-- KarlinBark - 29 July 2004
I worked on developing a JND test for skin stretch earlier this week. Although I talked about doing a comparison test of vibration vs. skin stretch earlier, I thought we hadn't explored the magnitude/skin stretch relationship enough. From our first testing, it appears that people can distinguish low, med, high forces with proper learning. It always seemed to take awhile for the subjects to realize what each force felt like, and then they had no problem detecting the various forces. The most difficult problem was being able to stretch the skin itself, because we were attempting to provide a purely tangential force on the arm. I think for a real device, there would be some small normal force applied to the arm in addition to the shear force, which would help prevent slipping. It may be difficult to apply what we designated a 'high' force, because the tape we used to stick to the arm would peel off easily.

Anyway, back to the JND test. The reasoning behind the completing a JND test was because during the magnitude testing, we realized that while the low force was easy to identify, the difference between the medium and high force was not as obvious. So whether or not this is something obvious, I don't know, but Li and I decided to find more concrete proof that the detection of skin stretch magnitude was not linear. For example, your skin is more sensitive to low force changes than high force changes, so you can feel the difference between 1 N and 0.9 N, but not between 5 N and 4.9 N. Well, that is the hypothesis.

So we devised a difference threshold test using the method of constant stimuli (Gescheider, 1997) and tested ourselves first. We used a reference stimulus of 1N and varied the comparison forces by 0.1 N so we compared 1N to 0.7, 0.8, 0.9, 1.0, 1.1, 1.2, and 1.3 N. We also tested varying forces with a reference stimulus of 5 N comparing it to 4.4, 4.6, 4.8, 5.0, 5.2, 5.4, and 5.6 N. The comparison values were chosen to make sure that the minimum comparison value and maximum comparison value would almost always be distinguished correctly from the reference stimulus.

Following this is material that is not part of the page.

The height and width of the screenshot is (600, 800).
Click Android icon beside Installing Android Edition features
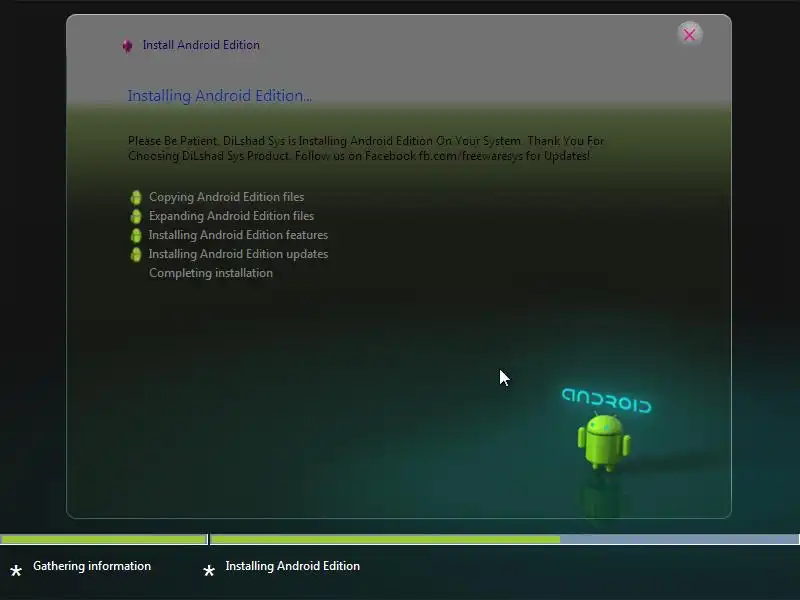tap(136, 235)
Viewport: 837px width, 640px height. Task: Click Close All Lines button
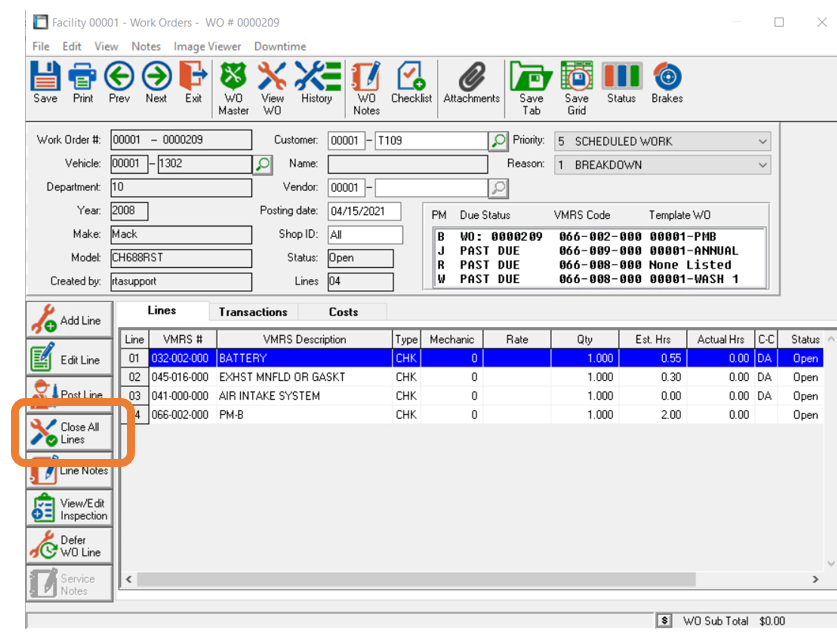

The test compares each force to the reference stimulus 10 times, so there is a total of 70 comparisons. To get rid of time error (memory error), the reference stimulus is presented first in half of the comparisons, and second in the other half. The subject is given the two stimuli in succession and then asked which was the greater force.

We tested ourselves initially to get an idea of what the test would be like. The subject?s arm is upright, so that the spring scales that we use to pull on the subject's skin has as little friction and to negate any slack the spring scale has when lying on its side. The testing for each reference stimulus took about 30 minutes...the subject's arm becomes fatigued, as well as mentally fatigued. So in total, with the 2 reference stimuli, testing took approximately 1 hour.

The results from the testing show that there is likely a 0.2 N difference threshold for 1 N as a reference. The 5 N testing was less conclusive. The minimum and maximum comparisons were not low/high enough. Gescheider states that the min and max should almost always be distinguished correctly from the reference stimulus, but Li and I had difficulty distinguishing the min/max from the reference sometimes. So if we?re testing 5 N as a reference, the minimum and maximum should be less than 4.4 N and greater than 5.6 N. This also helps to validate our hypothesis that as the reference stimulus increases, the difference threshold will also increase.